Replication and Consistency

First, learn about CAP theorem. A good read is from Coda.

Single-leader

All writes are sent to the leader. Leaders send data changes to all of its followers as part of a replication log or change stream. Followers take the log and apply the writes in the same order as they were processed on the leader. Good for read-heavy systems. Built-in feature in many relational databases, such as PostgreSQL, MySQL; and some non-relational databases, such as MongoDB.

Set up new followers

Take a consistent snapshot of the leader’s database without taking a lock on the entire database. Most databases have this feature, as it is also required for backups.
Copy the snapshot to the new follower node.
The follower connects to the leader and requests all the data changes that have happened since the snapshot. This requires that the snapshot is associated with an exact position, e.g. sequence number, in the leader’s replication log.
When the follower catches up, it can continue to process data changes from the leader as they happen.

Failure handling

Follower failure

Find the last transaction that was processed before the fault occurred from its log. Connect to the leader and request changes occurred since the follower was disconnected.

Leader failure

Failover is switching to a redundant or standby machine when the current one fails. Failover can be either manual or automatic. An automatic process usually consists of the following steps:

Determine that the leader has failed, usually based on timeout.
Choose and promote a new leader. This could be done through an election process, which is a consensus problem.
Reconfigure the system to use the new leader. Clients need to send their writes to the new leader, and the other followers need to start consuming data changes from the new leader.

Potential problems for the approach:

The new leader may not have received all the writes from the old leader before it failed. If the old leader rejoins after a new leader is selected, how to deal with those writes? Discarding may violate certain durability expectations.
Split brain. If both leaders accept writes, and there is no process for resolving conflicts, the data is likely to be lost or corrupted.
What is the right timeout before declaring a leader is dead?

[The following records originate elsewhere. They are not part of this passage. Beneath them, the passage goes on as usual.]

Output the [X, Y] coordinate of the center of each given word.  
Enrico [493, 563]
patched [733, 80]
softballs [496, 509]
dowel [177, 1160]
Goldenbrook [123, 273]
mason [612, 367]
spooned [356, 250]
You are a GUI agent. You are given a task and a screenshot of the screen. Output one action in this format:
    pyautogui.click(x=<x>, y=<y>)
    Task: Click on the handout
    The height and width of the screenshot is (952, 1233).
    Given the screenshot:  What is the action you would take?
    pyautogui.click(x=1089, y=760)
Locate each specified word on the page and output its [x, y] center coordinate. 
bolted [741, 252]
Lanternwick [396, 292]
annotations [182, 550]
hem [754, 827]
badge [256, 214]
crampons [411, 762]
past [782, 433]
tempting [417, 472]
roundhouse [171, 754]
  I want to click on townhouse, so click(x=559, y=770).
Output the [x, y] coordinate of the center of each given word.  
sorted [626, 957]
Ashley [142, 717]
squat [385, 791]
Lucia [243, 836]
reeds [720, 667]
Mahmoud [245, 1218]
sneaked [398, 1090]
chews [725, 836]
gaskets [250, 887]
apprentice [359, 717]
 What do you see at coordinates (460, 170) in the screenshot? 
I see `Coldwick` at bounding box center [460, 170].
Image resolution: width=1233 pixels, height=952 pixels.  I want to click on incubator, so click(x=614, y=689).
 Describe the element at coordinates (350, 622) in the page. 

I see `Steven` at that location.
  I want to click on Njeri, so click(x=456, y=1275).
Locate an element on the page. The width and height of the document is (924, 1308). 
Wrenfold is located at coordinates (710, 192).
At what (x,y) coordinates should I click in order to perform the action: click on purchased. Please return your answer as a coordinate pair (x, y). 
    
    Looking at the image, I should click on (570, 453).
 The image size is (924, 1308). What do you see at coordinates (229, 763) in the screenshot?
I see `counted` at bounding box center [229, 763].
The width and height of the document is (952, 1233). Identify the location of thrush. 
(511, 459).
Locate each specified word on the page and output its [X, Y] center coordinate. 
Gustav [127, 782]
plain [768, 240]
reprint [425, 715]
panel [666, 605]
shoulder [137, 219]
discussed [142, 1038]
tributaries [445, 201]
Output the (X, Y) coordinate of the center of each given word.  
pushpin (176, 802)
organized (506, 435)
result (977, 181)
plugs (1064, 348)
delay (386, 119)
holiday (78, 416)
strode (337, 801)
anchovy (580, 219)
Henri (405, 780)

Implementation of replication logs

statement-based replication

Any statement that calls a nondeterministic function, such as now() or rand(), will generate different values on replicas.
Statements using auto-incrementing columns or depending on existing data can be limiting when there are concurrent transactions.
Statements that have side effects, e.g. triggers, stored procedures, UDFs, may result in different side effects on each replica.

Write-ahead log (WAL)

The log is an append-only sequence of bytes containing all writes to the database. The main disadvantage is that the log describes the data on a very low level: a WAL contains details of which bytes were changed in which disk blocks. This makes replication closely coupled to the storage engine. If the database changes its storage format it is typically not possible to run different versions of the database software on the leader and the followers.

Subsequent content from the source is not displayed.